Glencairn Methodist Church
"Success" is one of the gods of today's world. You are nothing if you are not successful. The measure of success of the national soccer team or rugby team is to win the World Cup. The athlete is only successful if they win an Olympic gold medal. The tennis player or golfer is only successful if they win a grand slam event. The chief executive of a business is only successful if his company's profits increase year on year. A family is only successful if they not only "keep up with the Jones" but outstrip them in the possessions they have and the foreign holidays they go on each year.
And what of a local church? What are the measures of success for them? A growing membership? Income exceeds expenditure every year? Money in the bank? Expanding membership? More conversions than ever before? Being lauded by all for their "success"?

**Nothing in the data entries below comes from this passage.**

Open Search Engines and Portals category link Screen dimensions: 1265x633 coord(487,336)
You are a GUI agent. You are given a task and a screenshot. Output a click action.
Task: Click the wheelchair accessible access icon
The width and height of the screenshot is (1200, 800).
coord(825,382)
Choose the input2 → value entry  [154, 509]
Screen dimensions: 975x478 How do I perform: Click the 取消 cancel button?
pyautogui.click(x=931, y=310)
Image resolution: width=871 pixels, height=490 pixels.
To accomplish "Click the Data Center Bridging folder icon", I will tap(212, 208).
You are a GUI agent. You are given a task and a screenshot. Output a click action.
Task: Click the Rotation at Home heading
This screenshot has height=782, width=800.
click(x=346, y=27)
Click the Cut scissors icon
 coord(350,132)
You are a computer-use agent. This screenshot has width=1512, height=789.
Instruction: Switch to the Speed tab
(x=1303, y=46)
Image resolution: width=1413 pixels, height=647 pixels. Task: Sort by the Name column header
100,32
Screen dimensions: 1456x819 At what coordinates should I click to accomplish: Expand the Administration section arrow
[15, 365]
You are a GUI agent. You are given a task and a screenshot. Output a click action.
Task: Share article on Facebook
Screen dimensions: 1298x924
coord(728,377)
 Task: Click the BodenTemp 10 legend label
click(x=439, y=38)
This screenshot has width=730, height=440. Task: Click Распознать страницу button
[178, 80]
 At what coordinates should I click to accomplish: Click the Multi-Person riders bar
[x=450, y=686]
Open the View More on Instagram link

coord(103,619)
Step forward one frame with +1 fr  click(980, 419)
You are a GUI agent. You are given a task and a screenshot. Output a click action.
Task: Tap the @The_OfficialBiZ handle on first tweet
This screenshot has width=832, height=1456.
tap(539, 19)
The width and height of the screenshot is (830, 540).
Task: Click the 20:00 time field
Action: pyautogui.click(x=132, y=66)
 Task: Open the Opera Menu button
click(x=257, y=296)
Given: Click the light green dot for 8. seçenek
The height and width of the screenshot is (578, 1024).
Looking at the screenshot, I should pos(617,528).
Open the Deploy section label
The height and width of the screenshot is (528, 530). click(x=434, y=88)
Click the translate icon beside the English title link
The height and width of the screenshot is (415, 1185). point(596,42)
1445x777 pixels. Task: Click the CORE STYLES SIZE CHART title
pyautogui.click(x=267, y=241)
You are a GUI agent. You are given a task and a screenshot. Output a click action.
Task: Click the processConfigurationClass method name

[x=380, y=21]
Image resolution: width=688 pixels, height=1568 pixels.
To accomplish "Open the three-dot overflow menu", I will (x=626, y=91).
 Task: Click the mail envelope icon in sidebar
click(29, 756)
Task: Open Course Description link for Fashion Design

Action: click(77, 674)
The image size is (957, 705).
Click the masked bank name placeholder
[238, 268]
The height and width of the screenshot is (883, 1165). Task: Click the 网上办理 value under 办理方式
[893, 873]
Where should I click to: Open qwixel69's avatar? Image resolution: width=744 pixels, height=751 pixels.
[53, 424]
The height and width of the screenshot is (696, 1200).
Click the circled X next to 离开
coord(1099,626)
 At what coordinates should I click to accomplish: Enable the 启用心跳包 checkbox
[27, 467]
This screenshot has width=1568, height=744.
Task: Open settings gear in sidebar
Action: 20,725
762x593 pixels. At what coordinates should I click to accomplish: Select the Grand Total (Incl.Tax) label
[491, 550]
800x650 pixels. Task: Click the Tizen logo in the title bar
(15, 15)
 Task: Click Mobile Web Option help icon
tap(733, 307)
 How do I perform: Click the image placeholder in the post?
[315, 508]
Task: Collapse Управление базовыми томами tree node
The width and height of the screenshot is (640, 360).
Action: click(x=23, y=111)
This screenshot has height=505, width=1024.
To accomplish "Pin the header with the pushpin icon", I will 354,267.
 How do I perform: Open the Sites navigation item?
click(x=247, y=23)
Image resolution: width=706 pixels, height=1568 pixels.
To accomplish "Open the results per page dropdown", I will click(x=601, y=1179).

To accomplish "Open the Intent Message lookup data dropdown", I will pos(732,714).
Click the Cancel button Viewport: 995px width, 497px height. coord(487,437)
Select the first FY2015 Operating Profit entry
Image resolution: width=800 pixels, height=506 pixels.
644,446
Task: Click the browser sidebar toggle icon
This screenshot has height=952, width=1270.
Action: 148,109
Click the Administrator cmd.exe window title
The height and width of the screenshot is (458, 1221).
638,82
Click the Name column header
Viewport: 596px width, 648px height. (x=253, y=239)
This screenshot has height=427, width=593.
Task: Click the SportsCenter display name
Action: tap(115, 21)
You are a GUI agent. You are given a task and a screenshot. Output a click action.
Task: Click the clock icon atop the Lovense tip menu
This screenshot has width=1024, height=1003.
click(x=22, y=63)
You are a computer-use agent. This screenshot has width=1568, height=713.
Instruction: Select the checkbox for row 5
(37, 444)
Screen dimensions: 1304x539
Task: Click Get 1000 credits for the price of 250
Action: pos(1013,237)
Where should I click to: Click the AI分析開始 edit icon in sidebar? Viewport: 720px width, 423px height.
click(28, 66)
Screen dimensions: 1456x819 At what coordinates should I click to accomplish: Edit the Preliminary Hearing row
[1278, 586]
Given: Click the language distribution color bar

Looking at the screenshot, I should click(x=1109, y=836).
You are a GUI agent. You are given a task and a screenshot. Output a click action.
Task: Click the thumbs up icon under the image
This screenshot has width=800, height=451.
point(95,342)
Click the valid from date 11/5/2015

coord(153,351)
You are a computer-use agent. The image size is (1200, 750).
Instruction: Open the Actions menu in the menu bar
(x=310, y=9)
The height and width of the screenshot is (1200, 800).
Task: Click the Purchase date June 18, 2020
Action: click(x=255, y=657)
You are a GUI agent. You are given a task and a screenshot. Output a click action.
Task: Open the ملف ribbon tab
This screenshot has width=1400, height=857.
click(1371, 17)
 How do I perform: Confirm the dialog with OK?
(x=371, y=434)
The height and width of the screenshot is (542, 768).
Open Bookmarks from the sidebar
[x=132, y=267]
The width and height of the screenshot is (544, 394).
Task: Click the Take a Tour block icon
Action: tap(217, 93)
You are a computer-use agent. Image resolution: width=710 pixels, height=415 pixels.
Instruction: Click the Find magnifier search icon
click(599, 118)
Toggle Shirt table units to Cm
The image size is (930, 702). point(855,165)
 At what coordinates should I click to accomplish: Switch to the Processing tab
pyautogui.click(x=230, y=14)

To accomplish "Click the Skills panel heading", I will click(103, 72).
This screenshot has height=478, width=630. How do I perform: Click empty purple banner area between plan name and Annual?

As part of my Lenten discipline, I have been reading two books - The Road to Emmaus by Helen Julian CSF, and Powers, Weaknesses, and the Tabernacling of God by Marva J Dawn. Marva Dawn includes all of these measures of success among the Powers of her title, the powers St Paul writes about in Ephesians 6: 12 - "For our struggle is not against flesh and blood, but against ...the powers of this dark world...". The Powers are essential neutral, but if the church seeks after them as measures of success, then we fall into the sin of idolatry, worshipping the false god "success".
Marva Dawn reminds us that the only measure of success that can be applied to a church is whether or not it is faithful to God and focuses exclusively on God. The church's calling is to worship God and to obey him, by following him wherever he leads us to minister and to evangelise in his name. By concentrating on these, then we leave room for the Holy Spirit to convince people of their need for God, their need for repentance and forgiveness, their need for fellowship with him and his body, the church. Then indeed we may see growth in membership and the other measures of success. Or we may not if people do not respond. The outcome is in God's hands, and the concern of the church is simply to be faithful.
Helen Julian's book is intended to be read, a little at a time, day by day through Lent. Today I have completed the readings for the current week, in which Helen Julian has drawn inspiration from the life and work of the Venerable Bede, a monk who lived from about 673AD to about 735AD. Bede lived for most of his life in his monastery, teaching and writing, studying the scriptures and praying. He is considered to be the first historian of the English church.
Bede was faithful to God in his daily worship. Perhaps you could pray this prayer written by him:
"I pray to you, good Jesus, as you have graciously granted to me sweet draughts of the Word which tells of you, so you will of your goodness grant that I may come at length to you, the fount of all goodness, and stand before your face for ever."